BEGIN DATA IN THIS EXERCISE
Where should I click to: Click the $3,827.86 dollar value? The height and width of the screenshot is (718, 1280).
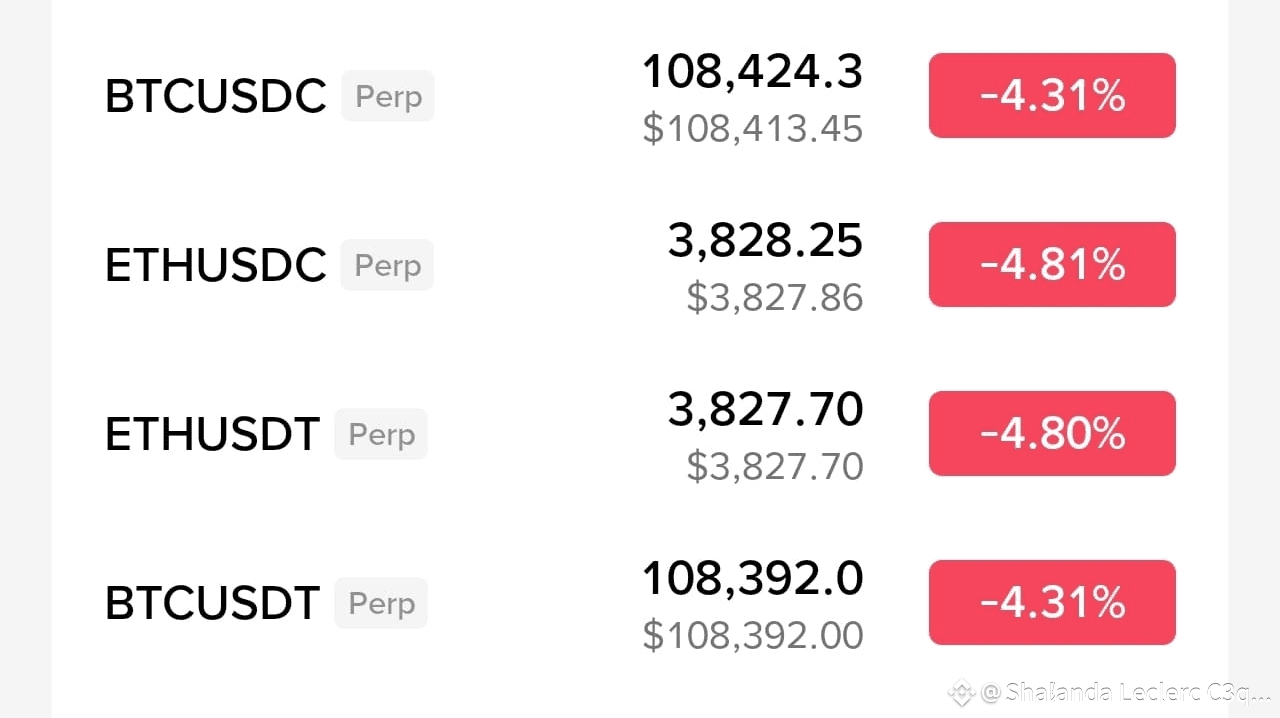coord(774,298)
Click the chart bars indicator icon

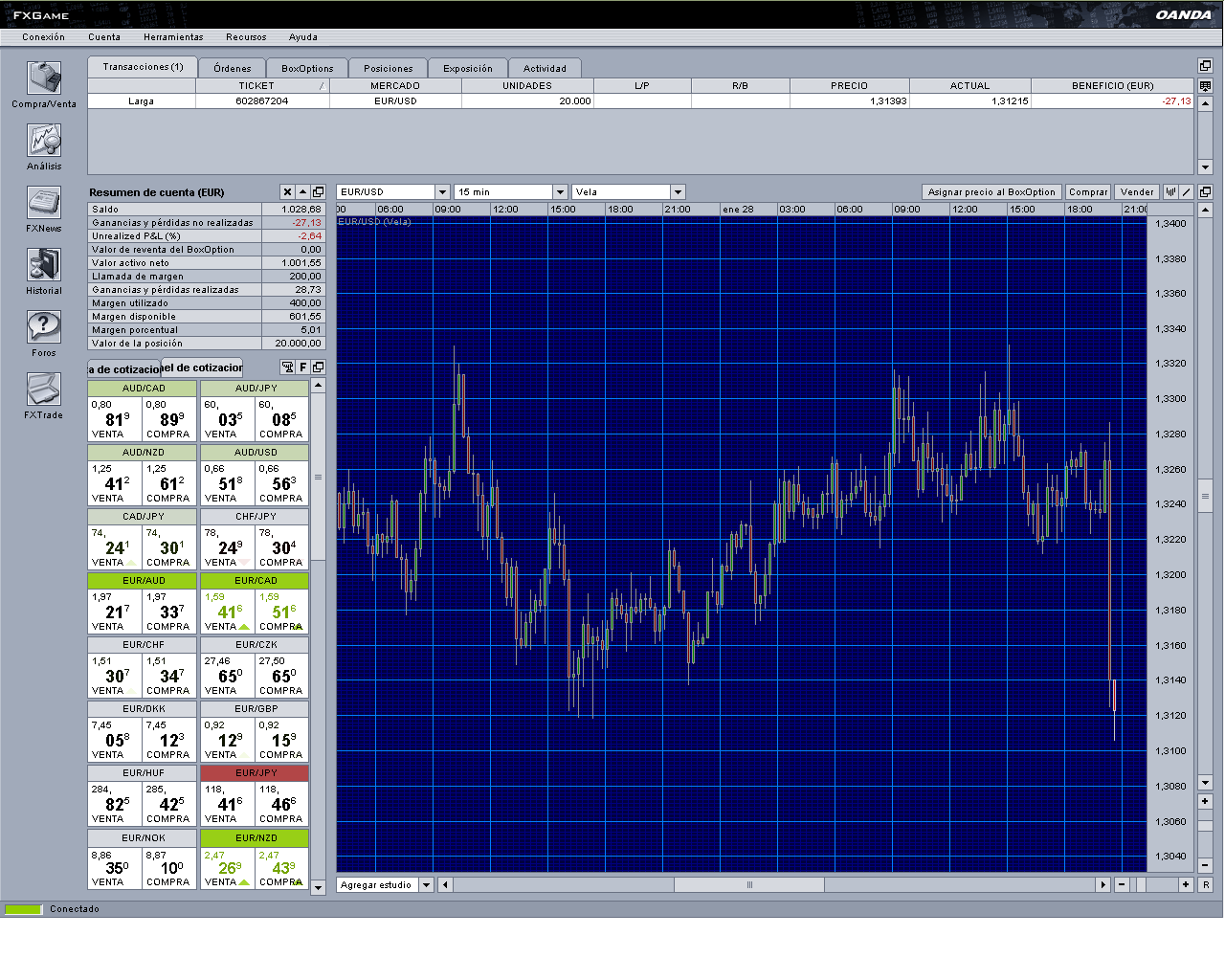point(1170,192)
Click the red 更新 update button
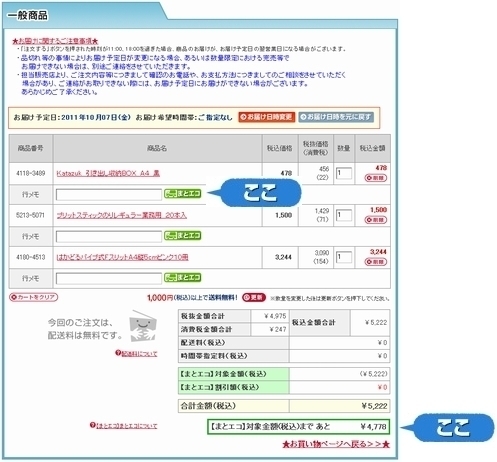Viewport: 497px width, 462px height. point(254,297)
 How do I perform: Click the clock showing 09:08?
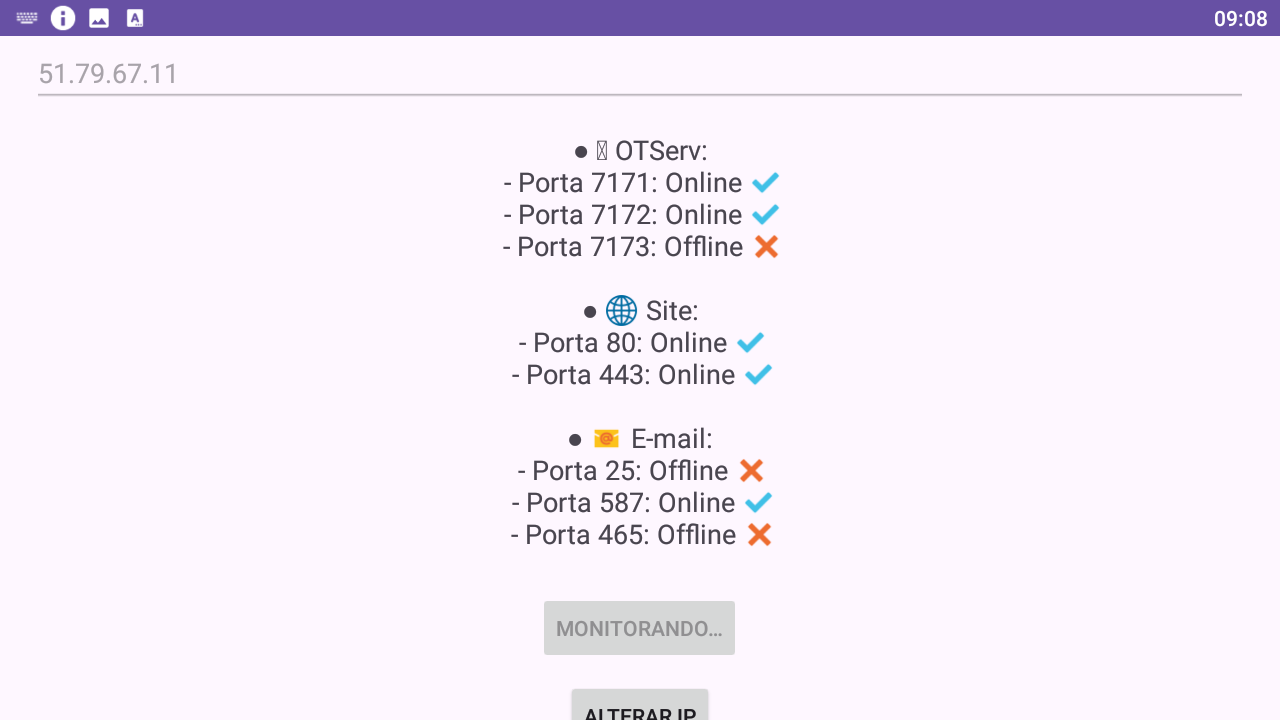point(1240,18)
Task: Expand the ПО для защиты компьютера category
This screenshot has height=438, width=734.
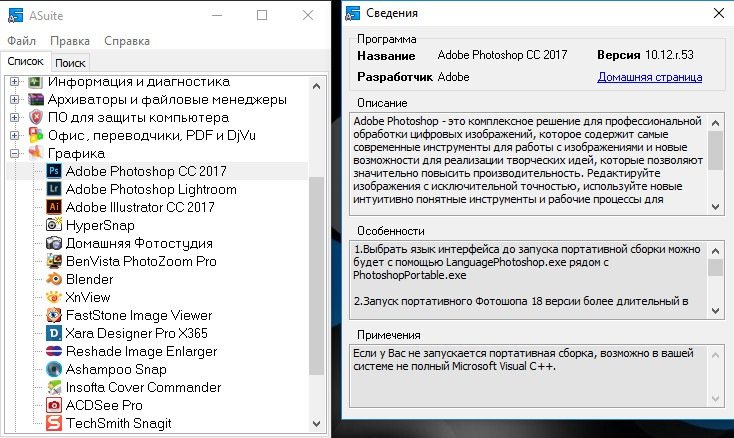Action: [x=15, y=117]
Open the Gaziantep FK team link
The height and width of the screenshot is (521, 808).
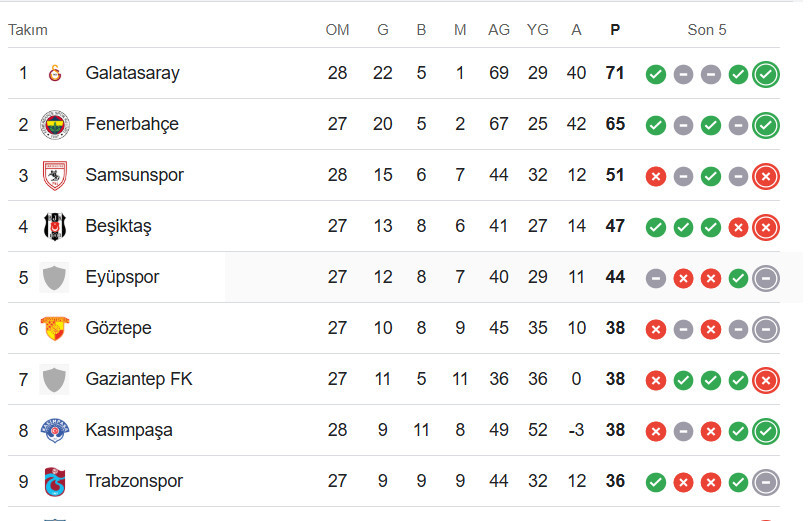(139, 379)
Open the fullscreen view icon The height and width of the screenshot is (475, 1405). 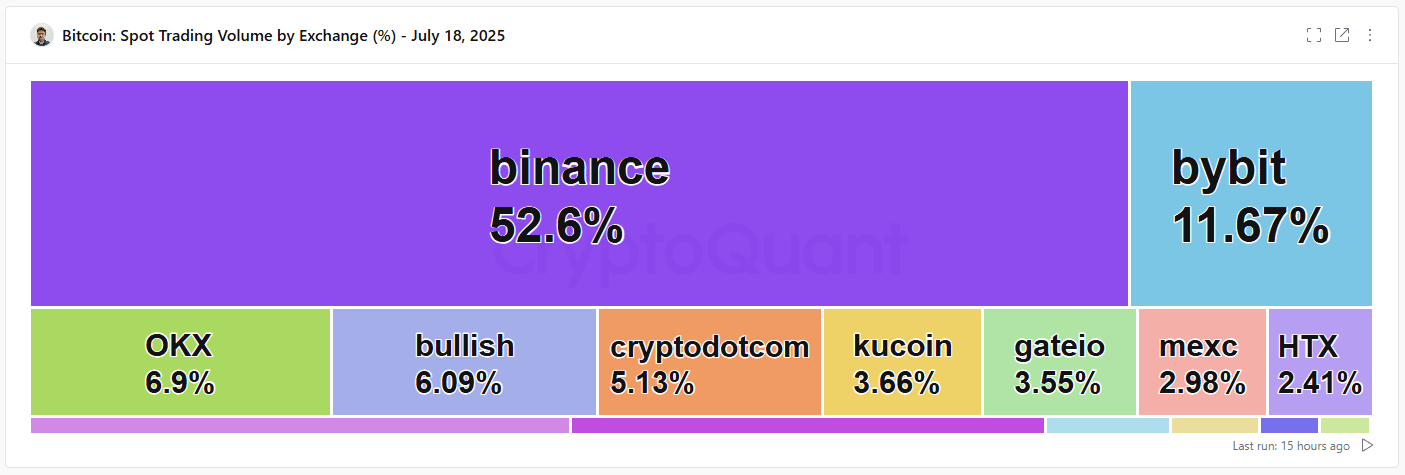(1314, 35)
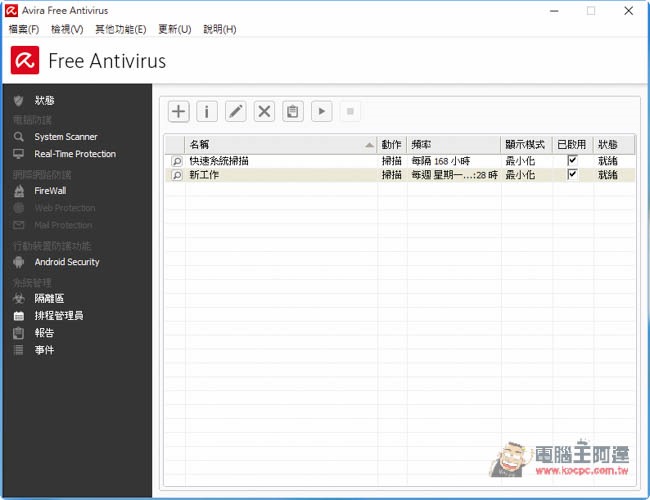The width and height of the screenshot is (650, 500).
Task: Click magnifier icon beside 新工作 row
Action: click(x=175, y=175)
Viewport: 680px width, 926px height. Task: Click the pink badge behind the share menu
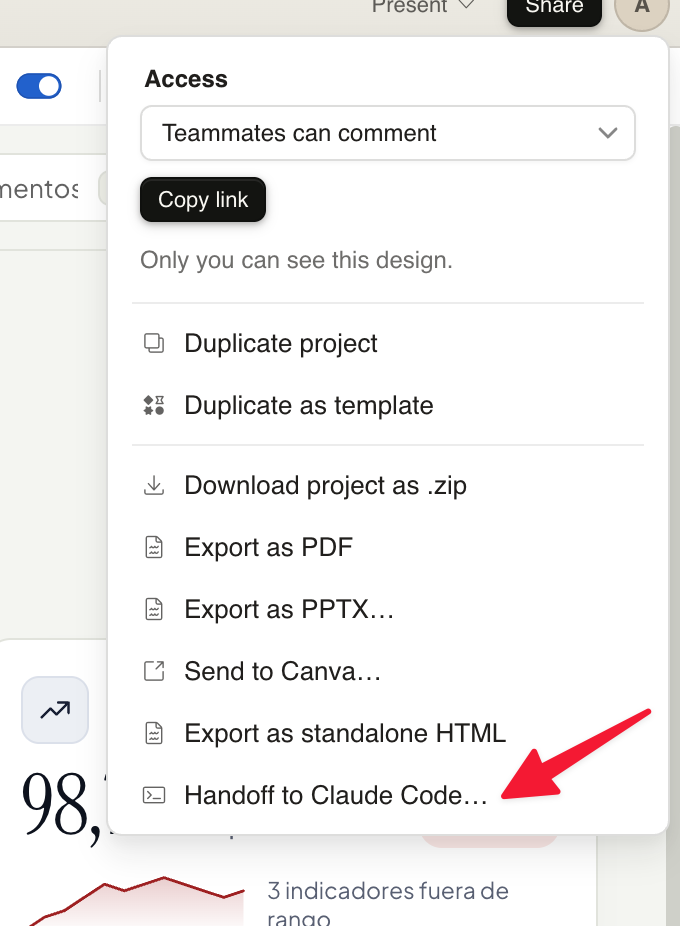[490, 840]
END DATA IN THIS EXERCISE
**WHAT TO PRODUCE**
Word for word, write out the lines from the top of the records above down to the line holding "Task: Expand the", inclusive, but not the pictures.

**SOLUTION TO THE EXERCISE**
Where should I click to: Click the $3,827.86 dollar value? The height and width of the screenshot is (718, 1280).
coord(774,298)
Click the chart bars indicator icon

point(1170,192)
Click the red 更新 update button
Viewport: 497px width, 462px height. point(254,297)
 How do I perform: Click the clock showing 09:08?
point(1240,18)
Task: Expand the ПО для защиты компьютера category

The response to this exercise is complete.